◆ Work instruction
For each line in the records that contains "computer", make a copy.

Supplied material section start

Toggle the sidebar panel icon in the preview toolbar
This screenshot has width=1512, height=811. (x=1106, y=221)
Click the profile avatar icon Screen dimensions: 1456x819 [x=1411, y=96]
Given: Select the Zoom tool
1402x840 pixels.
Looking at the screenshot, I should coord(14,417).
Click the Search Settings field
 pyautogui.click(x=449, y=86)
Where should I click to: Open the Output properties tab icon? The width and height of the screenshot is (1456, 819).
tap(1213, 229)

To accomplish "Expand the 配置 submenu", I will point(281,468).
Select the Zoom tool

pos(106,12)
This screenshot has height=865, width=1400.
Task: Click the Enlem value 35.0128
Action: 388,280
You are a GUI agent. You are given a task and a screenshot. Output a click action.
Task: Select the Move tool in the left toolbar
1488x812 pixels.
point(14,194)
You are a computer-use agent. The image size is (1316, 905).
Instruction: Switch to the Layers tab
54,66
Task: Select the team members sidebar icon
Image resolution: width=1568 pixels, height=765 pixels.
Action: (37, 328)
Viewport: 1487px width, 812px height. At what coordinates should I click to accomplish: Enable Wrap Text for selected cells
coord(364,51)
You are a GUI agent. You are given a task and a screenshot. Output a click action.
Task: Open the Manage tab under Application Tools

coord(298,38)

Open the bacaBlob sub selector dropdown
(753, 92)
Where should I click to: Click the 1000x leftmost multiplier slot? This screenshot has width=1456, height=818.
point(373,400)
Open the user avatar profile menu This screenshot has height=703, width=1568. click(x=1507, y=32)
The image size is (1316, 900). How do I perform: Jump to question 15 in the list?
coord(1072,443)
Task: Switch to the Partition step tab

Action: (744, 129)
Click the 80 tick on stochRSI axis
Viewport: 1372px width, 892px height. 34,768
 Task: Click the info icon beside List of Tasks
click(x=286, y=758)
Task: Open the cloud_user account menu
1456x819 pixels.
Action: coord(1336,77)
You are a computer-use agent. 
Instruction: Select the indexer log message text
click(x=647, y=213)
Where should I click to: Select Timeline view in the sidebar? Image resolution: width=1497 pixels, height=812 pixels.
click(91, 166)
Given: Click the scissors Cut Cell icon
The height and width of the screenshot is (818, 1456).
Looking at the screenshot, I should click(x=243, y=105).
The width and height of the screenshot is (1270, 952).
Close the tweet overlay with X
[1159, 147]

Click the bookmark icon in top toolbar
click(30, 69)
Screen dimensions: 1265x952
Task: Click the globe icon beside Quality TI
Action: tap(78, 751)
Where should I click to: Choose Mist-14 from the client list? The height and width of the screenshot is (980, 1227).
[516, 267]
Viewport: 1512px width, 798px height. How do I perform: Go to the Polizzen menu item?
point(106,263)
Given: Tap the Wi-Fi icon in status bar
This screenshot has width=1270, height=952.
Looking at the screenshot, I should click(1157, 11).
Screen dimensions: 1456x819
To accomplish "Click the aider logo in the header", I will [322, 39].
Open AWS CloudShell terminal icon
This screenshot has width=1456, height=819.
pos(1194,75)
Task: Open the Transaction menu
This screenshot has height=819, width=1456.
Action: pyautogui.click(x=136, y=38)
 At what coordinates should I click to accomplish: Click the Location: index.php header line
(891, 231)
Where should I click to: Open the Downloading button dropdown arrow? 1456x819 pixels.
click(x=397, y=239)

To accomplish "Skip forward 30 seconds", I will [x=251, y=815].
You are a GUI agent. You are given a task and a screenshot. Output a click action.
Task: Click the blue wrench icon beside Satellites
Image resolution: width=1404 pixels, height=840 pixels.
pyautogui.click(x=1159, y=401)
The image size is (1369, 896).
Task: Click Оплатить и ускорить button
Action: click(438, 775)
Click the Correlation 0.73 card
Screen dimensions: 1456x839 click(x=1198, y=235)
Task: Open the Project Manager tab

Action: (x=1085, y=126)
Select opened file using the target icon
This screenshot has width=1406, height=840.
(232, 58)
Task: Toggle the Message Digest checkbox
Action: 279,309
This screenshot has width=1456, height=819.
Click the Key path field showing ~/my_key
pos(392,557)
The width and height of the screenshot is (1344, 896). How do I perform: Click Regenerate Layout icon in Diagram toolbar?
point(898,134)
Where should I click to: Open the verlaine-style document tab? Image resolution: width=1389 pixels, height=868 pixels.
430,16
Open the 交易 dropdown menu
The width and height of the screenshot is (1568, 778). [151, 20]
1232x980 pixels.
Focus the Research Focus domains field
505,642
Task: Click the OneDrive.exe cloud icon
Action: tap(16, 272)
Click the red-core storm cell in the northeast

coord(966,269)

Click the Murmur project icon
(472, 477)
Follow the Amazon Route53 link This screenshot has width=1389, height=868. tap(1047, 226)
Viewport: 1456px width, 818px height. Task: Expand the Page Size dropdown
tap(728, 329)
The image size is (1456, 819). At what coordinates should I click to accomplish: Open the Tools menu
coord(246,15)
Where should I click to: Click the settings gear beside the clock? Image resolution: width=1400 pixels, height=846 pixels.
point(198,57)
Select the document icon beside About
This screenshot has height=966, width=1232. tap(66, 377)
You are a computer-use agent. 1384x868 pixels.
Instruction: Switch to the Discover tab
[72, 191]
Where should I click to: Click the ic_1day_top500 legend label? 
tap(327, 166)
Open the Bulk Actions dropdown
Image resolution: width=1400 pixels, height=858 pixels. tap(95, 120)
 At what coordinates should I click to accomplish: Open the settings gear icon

Supplied material section end

◆ Response for this exercise
You are a computer-use agent. The image size is (1316, 905).
You are a computer-use agent. 
You are a computer-use agent. 1384x868 pixels.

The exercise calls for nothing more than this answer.